An additional ingredient was the manner in which the Yemenite messiahs took advantage of two unique features of Yemenite Judaism. Firstly, the Yemenite Jewish culture placed great importance on individual and communal repentance (along with the dire consequences of inadequate repentance), and the messiahs took advantage of this by incorporating into their messages pious and emotionally powerful calls for communal repentance in the face of impending dangers. As a result of the hyper-piety of the messiahs' messages, communal leaders found it very difficult to reject the messenger. Secondly, the tradition among Yemenite Jews of memorizing the entire Tanakh made it easy for a knowledgeable individual such as Kuhayl II to sound eminently "messianic" by artfully weaving into his writings (and no doubt into his speeches) verses from the Nevi'im and Ketuvim. His Yemenite readers would immediately recognize these verses and their prophetic origins, which no doubt lent tremendous authority to the messiah's message, and again made the messenger difficult to reject.

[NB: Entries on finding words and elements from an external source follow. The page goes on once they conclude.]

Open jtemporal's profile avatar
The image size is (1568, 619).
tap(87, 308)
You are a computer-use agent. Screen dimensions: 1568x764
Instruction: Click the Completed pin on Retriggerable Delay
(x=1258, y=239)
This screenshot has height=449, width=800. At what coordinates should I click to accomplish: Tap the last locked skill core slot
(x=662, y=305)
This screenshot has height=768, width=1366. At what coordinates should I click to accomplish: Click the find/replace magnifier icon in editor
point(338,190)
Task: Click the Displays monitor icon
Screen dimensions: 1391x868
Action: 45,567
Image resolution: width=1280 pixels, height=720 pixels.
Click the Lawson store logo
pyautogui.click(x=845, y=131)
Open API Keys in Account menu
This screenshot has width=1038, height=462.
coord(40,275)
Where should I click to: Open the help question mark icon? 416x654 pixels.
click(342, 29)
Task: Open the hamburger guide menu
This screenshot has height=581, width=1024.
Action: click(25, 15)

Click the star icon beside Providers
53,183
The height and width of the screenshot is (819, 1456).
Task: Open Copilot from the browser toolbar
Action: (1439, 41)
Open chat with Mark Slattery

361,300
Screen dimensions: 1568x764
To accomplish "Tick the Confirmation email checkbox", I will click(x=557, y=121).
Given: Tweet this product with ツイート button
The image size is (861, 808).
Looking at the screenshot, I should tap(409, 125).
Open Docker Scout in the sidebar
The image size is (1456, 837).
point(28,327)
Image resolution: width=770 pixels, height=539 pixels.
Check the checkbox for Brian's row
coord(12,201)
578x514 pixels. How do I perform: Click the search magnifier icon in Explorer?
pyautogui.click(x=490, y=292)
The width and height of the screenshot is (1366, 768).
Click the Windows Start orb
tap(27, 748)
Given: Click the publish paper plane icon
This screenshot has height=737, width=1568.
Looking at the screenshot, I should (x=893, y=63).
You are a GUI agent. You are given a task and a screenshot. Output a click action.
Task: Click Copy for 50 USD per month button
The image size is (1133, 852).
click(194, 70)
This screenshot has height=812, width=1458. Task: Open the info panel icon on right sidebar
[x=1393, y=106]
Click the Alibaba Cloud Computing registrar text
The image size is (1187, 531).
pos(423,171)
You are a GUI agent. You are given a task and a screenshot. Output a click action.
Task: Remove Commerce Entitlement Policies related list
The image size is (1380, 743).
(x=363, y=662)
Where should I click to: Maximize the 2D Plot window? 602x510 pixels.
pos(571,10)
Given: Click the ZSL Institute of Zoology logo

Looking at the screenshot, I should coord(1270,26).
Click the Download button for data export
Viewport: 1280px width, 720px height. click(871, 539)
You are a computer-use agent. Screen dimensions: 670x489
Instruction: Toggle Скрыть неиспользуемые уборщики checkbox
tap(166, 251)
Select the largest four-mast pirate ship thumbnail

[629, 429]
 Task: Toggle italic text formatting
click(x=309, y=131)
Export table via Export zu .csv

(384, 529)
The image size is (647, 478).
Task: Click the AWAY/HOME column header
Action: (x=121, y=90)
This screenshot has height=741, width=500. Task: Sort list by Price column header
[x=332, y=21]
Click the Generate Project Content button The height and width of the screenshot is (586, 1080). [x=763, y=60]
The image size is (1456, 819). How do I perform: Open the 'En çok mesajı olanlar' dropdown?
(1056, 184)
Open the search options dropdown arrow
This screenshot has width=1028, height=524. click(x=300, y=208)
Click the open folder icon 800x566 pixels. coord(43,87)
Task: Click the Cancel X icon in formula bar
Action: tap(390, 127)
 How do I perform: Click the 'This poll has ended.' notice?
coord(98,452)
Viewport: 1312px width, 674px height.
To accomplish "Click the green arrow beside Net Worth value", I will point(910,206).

All in all, what seems likely is that the suppuration of messianic activity in Yemen was made possible by weak Jewish leadership in the face of a dismal and chaotic political situation within a community that was largely isolated from the rest of Jewish culture, circumstances which were little changed from those which prompted Maimonides to write his famous Letter to Yemen (Igeret Taiman) in the 12th century, in which he expressed his concern about the lax response of Yemenite leadership to an anonymous pseudo-messiah of that earlier period. In regard to the present episode, Lenowitz considers it within the framework of the entire history of Yemenite messianic activity in the following way:

The leaders of the Yemenite Jewish community would continue to play the role in which they appear in the Letter [to Yemen]: they were indecisive; they were noncondemnatory; they were swayed by their own longings; they understood and sympathized with their people; and they could not but respect the messiahs for the conduct they preached, even while fearing the outcome of their claims and the threat their movements made to the peaceful, if lowly, life of the Jews of Yemen under Moslem despotism. The local Jewish communities—San'a', in particular—would also play the part outlined for them in the Letter; the repression and the occasional instability in the society would recur; and Yemen, finally, comes to present a strikingly unified messiah history that spans a period of over 600 years.

==Demise==
Eventually, it was Jacob Saphir's 1872 Igeret Taiman (consciously borrowing the title of Rambam's earlier Epistle), countering the messianic claims of Judah ben Shalom, and signed by the rabbis of Jerusalem, which led to a deterioration in Kuhayl's stature among the community leaders controlling his cash flow. As the income diminished, he was forced to borrow money from wealthy Arabs, and—evidently defaulting on these loans—was finally taken to jail. Released after some time, he was not able to regain his former acclaim, and died in poverty around 1878.